Seriously on the MATT WARD ULTRAMEHREENS codex they're shooting down at least five of the thousand-year-old fucks with minimal casualties.

Hell chaos doesn't do well even in it's own codex(Kharn story.), and the tyranid codex makes us look like a joke(They unfortified the chapter best known for hunkering down in chaos?)

Either way, not rezzing a dead topic just to complain. But perhaps we could make a conducive, agreeable list about everything he's done incorrectly(Not just things we don't like, but glaring flaws. Be descriptive!)


----------



## BearingTheWord

gingerfeller said:


> Im with the canadians. just to show im not american bashing i do think that their contribution in the second world war in the pacific was large but they do tend to forget that the war had been runbling on for years before they joined in. the americans didnt win these wars they joined the allies and helped to speed up the victory to say anything more belittles the contributions from all the other nations involved.
> 
> *we as a team won.*


(Bold emphasis mine)

I wholeheartedly agree with this....and it's just so fun jabbing elbows with everyone, as every nation has their own perspectives and biases....Kinda like all of us regarding this game we play and the folks who develop/contribute/create it. :grin: (<----See...an on-topic comment/observation, lol)

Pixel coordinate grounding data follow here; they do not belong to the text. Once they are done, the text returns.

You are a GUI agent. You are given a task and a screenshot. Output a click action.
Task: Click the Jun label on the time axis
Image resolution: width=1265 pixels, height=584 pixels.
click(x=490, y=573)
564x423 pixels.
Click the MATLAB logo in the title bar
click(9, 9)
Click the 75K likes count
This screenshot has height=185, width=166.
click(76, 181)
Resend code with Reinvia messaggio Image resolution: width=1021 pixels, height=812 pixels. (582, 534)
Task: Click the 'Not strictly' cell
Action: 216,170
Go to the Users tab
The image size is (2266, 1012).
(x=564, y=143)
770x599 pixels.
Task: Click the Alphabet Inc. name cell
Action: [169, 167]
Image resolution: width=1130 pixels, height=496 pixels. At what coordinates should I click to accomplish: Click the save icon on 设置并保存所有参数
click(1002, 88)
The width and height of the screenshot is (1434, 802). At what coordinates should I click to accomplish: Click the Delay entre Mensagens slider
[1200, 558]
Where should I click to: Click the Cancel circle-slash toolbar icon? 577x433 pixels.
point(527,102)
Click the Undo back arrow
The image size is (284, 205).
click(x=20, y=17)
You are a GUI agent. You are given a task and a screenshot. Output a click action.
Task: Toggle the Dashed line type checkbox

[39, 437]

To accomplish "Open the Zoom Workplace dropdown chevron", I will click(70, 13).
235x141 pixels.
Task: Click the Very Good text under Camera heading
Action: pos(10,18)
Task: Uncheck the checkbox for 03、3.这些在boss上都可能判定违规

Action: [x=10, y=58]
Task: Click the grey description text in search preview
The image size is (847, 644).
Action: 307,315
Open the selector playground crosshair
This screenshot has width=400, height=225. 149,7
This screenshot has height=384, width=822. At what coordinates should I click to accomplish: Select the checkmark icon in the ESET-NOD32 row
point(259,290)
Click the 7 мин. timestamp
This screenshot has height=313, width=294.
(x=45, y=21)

And yes the Canadians brought us Hockey and "Strangebrew" and puck-bunnies...They can't be that bad! :crazy:


----------



## Champion Alaric

And yes the Canadians brought us Hockey and "Strangebrew" and puck-bunnies...They can't be that bad! :crazy:[/quote]

Im not your pal buddy :grin:

I guess if you have never seen the South Park movie that would make no sense..


----------



## Orochi

Well, the fact he has personally typed Marneus Calgars entry in his own cum in EVERY codex.

I guess one could assume that is something that could be classed as wrong...


----------



## Tim/Steve

Yes he is hated and rightly so... he fecked about with fluff making some races look awesome and some pansies (the whole point is that they are balanced- either in numbers or effect) and he makes stupidly powerful dexs/army books which unbalance the whole game and feck with everyone that plays the game.

If you see Matt Ward is down to write the next codex for your army you know 2 things: how you think about your army will get shifted and in six months time all your friends will call you a beardy bastard.


----------



## Uber Ork

Wow... this thread is _*still*_ going.


Well... might as well get caught up then. :biggrin:





TheAbominableDan said:


> I loves my Armageddon codex, and I miss those types of books but that was a much smaller risk for GW as a company than releasing a Space Marine codex with a heavy focus on another chapter. The Salamanders love did work but it doesn't always work that way. Steel Legion got the love in that book and I didn't see too many of those armies. One I think, maybe two.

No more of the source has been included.